По воспоминаниям Екатерины, императрица Елизавета Петровна с нетерпением ждала наследника от великокняжеской четы, который стал бы гарантией, что трон не перейдет к потенциальным кандидатам на царский престол, не принадлежавшим к роду Петрову. Она сразу же удаляла всех, кому стоило обратить на себя взгляд великого князя или княгини, а девять месяцев спустя после свадьбы она приставила к юным супругам соглядатаев, которые должны были проследить за обоюдным исполнением супружеских обязанностей.

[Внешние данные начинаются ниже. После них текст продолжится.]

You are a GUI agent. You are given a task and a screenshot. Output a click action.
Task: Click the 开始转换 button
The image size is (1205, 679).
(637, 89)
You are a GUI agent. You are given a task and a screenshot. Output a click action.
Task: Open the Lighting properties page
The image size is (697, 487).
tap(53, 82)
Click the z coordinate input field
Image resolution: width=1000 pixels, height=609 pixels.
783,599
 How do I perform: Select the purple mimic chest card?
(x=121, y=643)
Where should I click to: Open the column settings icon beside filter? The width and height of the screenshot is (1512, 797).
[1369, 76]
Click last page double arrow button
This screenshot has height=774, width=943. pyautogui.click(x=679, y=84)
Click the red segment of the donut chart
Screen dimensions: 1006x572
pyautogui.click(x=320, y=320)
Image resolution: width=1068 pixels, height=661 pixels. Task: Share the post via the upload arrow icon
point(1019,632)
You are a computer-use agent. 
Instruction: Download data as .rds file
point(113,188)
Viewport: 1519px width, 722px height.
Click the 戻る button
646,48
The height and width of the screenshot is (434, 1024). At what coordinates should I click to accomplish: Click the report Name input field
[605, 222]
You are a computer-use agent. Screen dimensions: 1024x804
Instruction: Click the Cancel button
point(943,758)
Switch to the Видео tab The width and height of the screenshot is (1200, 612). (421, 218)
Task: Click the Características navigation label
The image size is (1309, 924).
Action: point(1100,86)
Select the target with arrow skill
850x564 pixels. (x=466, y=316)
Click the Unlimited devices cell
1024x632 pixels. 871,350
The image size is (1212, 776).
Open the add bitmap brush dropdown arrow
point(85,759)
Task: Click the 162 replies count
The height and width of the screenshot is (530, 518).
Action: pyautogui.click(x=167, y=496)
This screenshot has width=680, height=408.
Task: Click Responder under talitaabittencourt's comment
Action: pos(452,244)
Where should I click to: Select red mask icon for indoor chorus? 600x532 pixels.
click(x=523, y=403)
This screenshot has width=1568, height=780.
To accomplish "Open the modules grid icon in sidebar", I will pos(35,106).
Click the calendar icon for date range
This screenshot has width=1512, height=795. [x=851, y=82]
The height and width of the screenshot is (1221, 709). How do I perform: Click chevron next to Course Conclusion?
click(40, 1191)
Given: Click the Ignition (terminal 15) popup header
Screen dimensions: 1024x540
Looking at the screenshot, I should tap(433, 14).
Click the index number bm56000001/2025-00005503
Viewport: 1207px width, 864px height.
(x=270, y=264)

Таким цербером стала обер-гофмейстерина Мария Симоновна Чоглокова, двоюродная сестра императрицы по матери, получившая, надо сказать, подробнейшие, хотя и завуалированные, инструкции: «…великой княгине, при всяком случае, ревностно представлять и неотступно побуждать, чтоб ее императорское высочество с своим супругом всегда, со всеудобовымышленным добрым и приветливым поступком, его нраву угождением, уступлением, любовию, приятностию обходилась и генерально все то употребляла, чем бы сердце его императорского высочества совершенно к себе привлещи»[88].
Одним из наиболее правдоподобных кандидатов в отцы Павлу считался 26-летний граф Сергей Васильевич Салтыков, женатый красавец, который очень нравился Екатерине, судя по ее воспоминаниям. Слухи о Павле и его отце распространялись самой Екатериной, когда она уже взошла на престол: не любила она своего сына и, возможно, желала бы, чтобы не ему достался императорский венец. Известно, что Екатерина Великая несколько раз принималась за завещание, в котором наследником своим в обход сына объявляла своего внука Александра Павловича.
В. А. Зубов, брат фаворита Екатерины, утверждал, что «императрица Екатерина II категорически заявила ему и его брату, князю Платону, что на Александра им следует смотреть как на единственного и законного их государя и служить ему, и никому другому, верой и правдой»[89]. Позднее дело с рождением Павла осложнилось новыми выдуманными подробностями: рассказывалось, что великая княгиня родила мертвого младенца, но Елизавета Петровна, столь желавшая объявить всем о рождении наследника, приказала доставить во дворец какого-нибудь новорожденного, чье время появления на свет совпадало бы с родами Екатерины!